### [Data items]

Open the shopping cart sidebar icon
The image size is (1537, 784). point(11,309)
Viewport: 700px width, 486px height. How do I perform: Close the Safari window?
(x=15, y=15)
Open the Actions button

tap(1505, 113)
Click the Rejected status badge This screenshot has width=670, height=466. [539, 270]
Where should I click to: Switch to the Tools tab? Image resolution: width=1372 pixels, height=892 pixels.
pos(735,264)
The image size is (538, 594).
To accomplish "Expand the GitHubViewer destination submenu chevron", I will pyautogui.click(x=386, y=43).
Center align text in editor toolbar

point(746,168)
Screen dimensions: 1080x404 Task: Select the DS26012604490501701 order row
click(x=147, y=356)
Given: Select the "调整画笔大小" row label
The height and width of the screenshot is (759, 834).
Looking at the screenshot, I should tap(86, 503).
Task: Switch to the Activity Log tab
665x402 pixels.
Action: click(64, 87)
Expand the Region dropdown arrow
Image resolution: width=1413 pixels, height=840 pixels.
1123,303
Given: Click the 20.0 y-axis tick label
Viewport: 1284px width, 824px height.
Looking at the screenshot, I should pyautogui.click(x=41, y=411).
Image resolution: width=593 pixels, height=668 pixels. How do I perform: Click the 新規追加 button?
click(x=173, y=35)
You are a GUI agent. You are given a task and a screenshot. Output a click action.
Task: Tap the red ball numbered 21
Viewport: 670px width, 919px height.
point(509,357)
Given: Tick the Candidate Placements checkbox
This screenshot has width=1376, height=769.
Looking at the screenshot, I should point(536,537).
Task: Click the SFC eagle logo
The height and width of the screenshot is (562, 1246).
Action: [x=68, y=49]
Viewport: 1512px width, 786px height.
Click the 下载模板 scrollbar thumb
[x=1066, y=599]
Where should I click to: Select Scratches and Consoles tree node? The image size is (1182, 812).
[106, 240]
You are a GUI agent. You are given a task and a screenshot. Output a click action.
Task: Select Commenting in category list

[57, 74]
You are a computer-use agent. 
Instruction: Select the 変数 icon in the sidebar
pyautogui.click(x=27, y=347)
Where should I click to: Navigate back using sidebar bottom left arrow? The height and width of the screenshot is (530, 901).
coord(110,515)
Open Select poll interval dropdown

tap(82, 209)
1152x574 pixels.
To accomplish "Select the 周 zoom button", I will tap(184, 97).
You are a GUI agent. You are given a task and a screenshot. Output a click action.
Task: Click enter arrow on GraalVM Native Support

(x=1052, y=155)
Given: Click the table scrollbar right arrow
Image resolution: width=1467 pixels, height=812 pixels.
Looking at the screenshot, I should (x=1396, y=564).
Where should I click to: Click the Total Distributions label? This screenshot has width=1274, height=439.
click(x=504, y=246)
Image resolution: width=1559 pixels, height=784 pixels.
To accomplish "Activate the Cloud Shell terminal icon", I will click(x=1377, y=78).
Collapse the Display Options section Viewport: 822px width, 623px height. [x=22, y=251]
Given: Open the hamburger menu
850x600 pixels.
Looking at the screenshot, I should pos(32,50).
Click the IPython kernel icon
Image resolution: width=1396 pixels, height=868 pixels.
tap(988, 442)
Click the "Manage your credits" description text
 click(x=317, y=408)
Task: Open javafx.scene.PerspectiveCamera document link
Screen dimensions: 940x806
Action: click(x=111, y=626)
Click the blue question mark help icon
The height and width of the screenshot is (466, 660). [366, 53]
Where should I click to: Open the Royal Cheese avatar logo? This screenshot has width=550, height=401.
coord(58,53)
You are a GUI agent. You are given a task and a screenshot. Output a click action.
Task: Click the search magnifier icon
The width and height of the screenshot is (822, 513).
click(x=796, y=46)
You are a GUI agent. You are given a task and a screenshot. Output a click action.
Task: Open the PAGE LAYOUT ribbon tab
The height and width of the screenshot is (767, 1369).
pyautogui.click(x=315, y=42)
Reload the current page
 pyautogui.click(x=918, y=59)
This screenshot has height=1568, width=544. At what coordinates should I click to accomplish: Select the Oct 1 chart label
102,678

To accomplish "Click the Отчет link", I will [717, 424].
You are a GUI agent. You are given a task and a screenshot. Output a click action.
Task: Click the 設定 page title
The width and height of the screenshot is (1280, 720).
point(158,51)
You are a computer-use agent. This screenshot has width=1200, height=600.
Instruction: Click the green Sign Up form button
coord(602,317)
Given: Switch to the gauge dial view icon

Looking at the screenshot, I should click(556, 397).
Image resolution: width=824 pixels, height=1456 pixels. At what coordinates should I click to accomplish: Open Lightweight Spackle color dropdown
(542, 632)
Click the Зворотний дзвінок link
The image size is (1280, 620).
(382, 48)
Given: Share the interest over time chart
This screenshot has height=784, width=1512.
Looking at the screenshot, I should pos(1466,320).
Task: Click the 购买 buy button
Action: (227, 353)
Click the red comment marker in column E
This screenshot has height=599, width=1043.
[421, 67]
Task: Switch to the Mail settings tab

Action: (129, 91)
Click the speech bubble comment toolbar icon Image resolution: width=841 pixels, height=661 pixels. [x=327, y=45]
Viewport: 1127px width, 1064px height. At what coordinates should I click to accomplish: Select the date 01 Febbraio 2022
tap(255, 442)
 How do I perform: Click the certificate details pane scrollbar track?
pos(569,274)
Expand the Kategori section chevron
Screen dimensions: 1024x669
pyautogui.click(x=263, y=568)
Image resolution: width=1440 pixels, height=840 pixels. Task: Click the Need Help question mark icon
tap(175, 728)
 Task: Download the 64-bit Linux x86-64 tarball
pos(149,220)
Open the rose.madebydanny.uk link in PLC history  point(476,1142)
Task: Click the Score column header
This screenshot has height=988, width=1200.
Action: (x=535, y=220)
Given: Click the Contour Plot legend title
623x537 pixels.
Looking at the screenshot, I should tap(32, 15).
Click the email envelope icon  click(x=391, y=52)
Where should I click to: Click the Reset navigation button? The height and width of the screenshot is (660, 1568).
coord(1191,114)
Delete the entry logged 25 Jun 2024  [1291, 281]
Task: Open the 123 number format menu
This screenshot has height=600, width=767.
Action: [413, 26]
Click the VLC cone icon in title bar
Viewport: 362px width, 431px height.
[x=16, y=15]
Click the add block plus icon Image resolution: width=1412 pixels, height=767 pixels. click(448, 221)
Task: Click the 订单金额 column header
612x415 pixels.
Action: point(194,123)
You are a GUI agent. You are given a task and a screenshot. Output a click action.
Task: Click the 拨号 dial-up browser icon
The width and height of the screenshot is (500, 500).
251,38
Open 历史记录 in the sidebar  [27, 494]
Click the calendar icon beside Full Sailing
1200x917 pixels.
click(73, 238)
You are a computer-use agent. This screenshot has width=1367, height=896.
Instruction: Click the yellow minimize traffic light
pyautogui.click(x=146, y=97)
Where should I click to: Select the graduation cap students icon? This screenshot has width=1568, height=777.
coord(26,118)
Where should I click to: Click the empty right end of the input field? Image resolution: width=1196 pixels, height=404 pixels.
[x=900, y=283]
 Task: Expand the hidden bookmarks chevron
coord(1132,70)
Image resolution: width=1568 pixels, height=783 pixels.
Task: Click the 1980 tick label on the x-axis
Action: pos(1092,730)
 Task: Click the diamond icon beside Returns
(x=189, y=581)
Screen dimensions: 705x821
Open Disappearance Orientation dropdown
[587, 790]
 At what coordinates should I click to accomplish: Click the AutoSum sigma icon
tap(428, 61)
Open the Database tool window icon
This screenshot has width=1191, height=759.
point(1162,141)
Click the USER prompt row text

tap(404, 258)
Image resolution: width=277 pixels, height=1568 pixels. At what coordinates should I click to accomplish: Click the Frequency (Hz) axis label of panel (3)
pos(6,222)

### [What you need to do]
Please return these lines verbatim, covering all the data above.

### [The response]
Open the shopping cart sidebar icon
The image size is (1537, 784). point(11,309)
Viewport: 700px width, 486px height. How do I perform: Close the Safari window?
(x=15, y=15)
Open the Actions button

tap(1505, 113)
Click the Rejected status badge This screenshot has width=670, height=466. [539, 270]
Where should I click to: Switch to the Tools tab? Image resolution: width=1372 pixels, height=892 pixels.
pos(735,264)
The image size is (538, 594).
To accomplish "Expand the GitHubViewer destination submenu chevron", I will pyautogui.click(x=386, y=43).
Center align text in editor toolbar

point(746,168)
Screen dimensions: 1080x404 Task: Select the DS26012604490501701 order row
click(x=147, y=356)
Given: Select the "调整画笔大小" row label
The height and width of the screenshot is (759, 834).
Looking at the screenshot, I should tap(86, 503).
Task: Switch to the Activity Log tab
665x402 pixels.
Action: click(64, 87)
Expand the Region dropdown arrow
Image resolution: width=1413 pixels, height=840 pixels.
1123,303
Given: Click the 20.0 y-axis tick label
Viewport: 1284px width, 824px height.
Looking at the screenshot, I should pyautogui.click(x=41, y=411).
Image resolution: width=593 pixels, height=668 pixels. How do I perform: Click the 新規追加 button?
click(x=173, y=35)
You are a GUI agent. You are given a task and a screenshot. Output a click action.
Task: Tap the red ball numbered 21
Viewport: 670px width, 919px height.
point(509,357)
Given: Tick the Candidate Placements checkbox
This screenshot has width=1376, height=769.
Looking at the screenshot, I should point(536,537).
Task: Click the SFC eagle logo
The height and width of the screenshot is (562, 1246).
Action: [x=68, y=49]
Viewport: 1512px width, 786px height.
Click the 下载模板 scrollbar thumb
[x=1066, y=599]
Where should I click to: Select Scratches and Consoles tree node? The image size is (1182, 812).
[106, 240]
You are a GUI agent. You are given a task and a screenshot. Output a click action.
Task: Select Commenting in category list

[57, 74]
You are a computer-use agent. 
Instruction: Select the 変数 icon in the sidebar
pyautogui.click(x=27, y=347)
Where should I click to: Navigate back using sidebar bottom left arrow? The height and width of the screenshot is (530, 901).
coord(110,515)
Open Select poll interval dropdown

tap(82, 209)
1152x574 pixels.
To accomplish "Select the 周 zoom button", I will tap(184, 97).
You are a GUI agent. You are given a task and a screenshot. Output a click action.
Task: Click enter arrow on GraalVM Native Support

(x=1052, y=155)
Given: Click the table scrollbar right arrow
Image resolution: width=1467 pixels, height=812 pixels.
Looking at the screenshot, I should (x=1396, y=564).
Where should I click to: Click the Total Distributions label? This screenshot has width=1274, height=439.
click(x=504, y=246)
Image resolution: width=1559 pixels, height=784 pixels.
To accomplish "Activate the Cloud Shell terminal icon", I will click(x=1377, y=78).
Collapse the Display Options section Viewport: 822px width, 623px height. [x=22, y=251]
Given: Open the hamburger menu
850x600 pixels.
Looking at the screenshot, I should pos(32,50).
Click the IPython kernel icon
Image resolution: width=1396 pixels, height=868 pixels.
tap(988, 442)
Click the "Manage your credits" description text
 click(x=317, y=408)
Task: Open javafx.scene.PerspectiveCamera document link
Screen dimensions: 940x806
Action: click(x=111, y=626)
Click the blue question mark help icon
The height and width of the screenshot is (466, 660). [366, 53]
Where should I click to: Open the Royal Cheese avatar logo? This screenshot has width=550, height=401.
coord(58,53)
You are a GUI agent. You are given a task and a screenshot. Output a click action.
Task: Click the search magnifier icon
The width and height of the screenshot is (822, 513).
click(x=796, y=46)
You are a GUI agent. You are given a task and a screenshot. Output a click action.
Task: Open the PAGE LAYOUT ribbon tab
The height and width of the screenshot is (767, 1369).
pyautogui.click(x=315, y=42)
Reload the current page
 pyautogui.click(x=918, y=59)
This screenshot has height=1568, width=544. At what coordinates should I click to accomplish: Select the Oct 1 chart label
102,678

To accomplish "Click the Отчет link", I will [717, 424].
You are a GUI agent. You are given a task and a screenshot. Output a click action.
Task: Click the 設定 page title
The width and height of the screenshot is (1280, 720).
point(158,51)
You are a computer-use agent. This screenshot has width=1200, height=600.
Instruction: Click the green Sign Up form button
coord(602,317)
Given: Switch to the gauge dial view icon

Looking at the screenshot, I should click(556, 397).
Image resolution: width=824 pixels, height=1456 pixels. At what coordinates should I click to accomplish: Open Lightweight Spackle color dropdown
(542, 632)
Click the Зворотний дзвінок link
The image size is (1280, 620).
(382, 48)
Given: Share the interest over time chart
This screenshot has height=784, width=1512.
Looking at the screenshot, I should pos(1466,320).
Task: Click the 购买 buy button
Action: (227, 353)
Click the red comment marker in column E
This screenshot has height=599, width=1043.
[421, 67]
Task: Switch to the Mail settings tab

Action: (129, 91)
Click the speech bubble comment toolbar icon Image resolution: width=841 pixels, height=661 pixels. [x=327, y=45]
Viewport: 1127px width, 1064px height. At what coordinates should I click to accomplish: Select the date 01 Febbraio 2022
tap(255, 442)
 How do I perform: Click the certificate details pane scrollbar track?
pos(569,274)
Expand the Kategori section chevron
Screen dimensions: 1024x669
pyautogui.click(x=263, y=568)
Image resolution: width=1440 pixels, height=840 pixels. Task: Click the Need Help question mark icon
tap(175, 728)
 Task: Download the 64-bit Linux x86-64 tarball
pos(149,220)
Open the rose.madebydanny.uk link in PLC history  point(476,1142)
Task: Click the Score column header
This screenshot has height=988, width=1200.
Action: (x=535, y=220)
Given: Click the Contour Plot legend title
623x537 pixels.
Looking at the screenshot, I should tap(32, 15).
Click the email envelope icon  click(x=391, y=52)
Where should I click to: Click the Reset navigation button? The height and width of the screenshot is (660, 1568).
coord(1191,114)
Delete the entry logged 25 Jun 2024  [1291, 281]
Task: Open the 123 number format menu
This screenshot has height=600, width=767.
Action: [413, 26]
Click the VLC cone icon in title bar
Viewport: 362px width, 431px height.
[x=16, y=15]
Click the add block plus icon Image resolution: width=1412 pixels, height=767 pixels. click(448, 221)
Task: Click the 订单金额 column header
612x415 pixels.
Action: point(194,123)
You are a GUI agent. You are given a task and a screenshot. Output a click action.
Task: Click the 拨号 dial-up browser icon
The width and height of the screenshot is (500, 500).
251,38
Open 历史记录 in the sidebar  [27, 494]
Click the calendar icon beside Full Sailing
1200x917 pixels.
click(73, 238)
You are a computer-use agent. This screenshot has width=1367, height=896.
Instruction: Click the yellow minimize traffic light
pyautogui.click(x=146, y=97)
Where should I click to: Select the graduation cap students icon? This screenshot has width=1568, height=777.
coord(26,118)
Where should I click to: Click the empty right end of the input field? Image resolution: width=1196 pixels, height=404 pixels.
[x=900, y=283]
 Task: Expand the hidden bookmarks chevron
coord(1132,70)
Image resolution: width=1568 pixels, height=783 pixels.
Task: Click the 1980 tick label on the x-axis
Action: pos(1092,730)
 Task: Click the diamond icon beside Returns
(x=189, y=581)
Screen dimensions: 705x821
Open Disappearance Orientation dropdown
[587, 790]
 At what coordinates should I click to accomplish: Click the AutoSum sigma icon
tap(428, 61)
Open the Database tool window icon
This screenshot has width=1191, height=759.
point(1162,141)
Click the USER prompt row text

tap(404, 258)
Image resolution: width=277 pixels, height=1568 pixels. At what coordinates should I click to accomplish: Click the Frequency (Hz) axis label of panel (3)
pos(6,222)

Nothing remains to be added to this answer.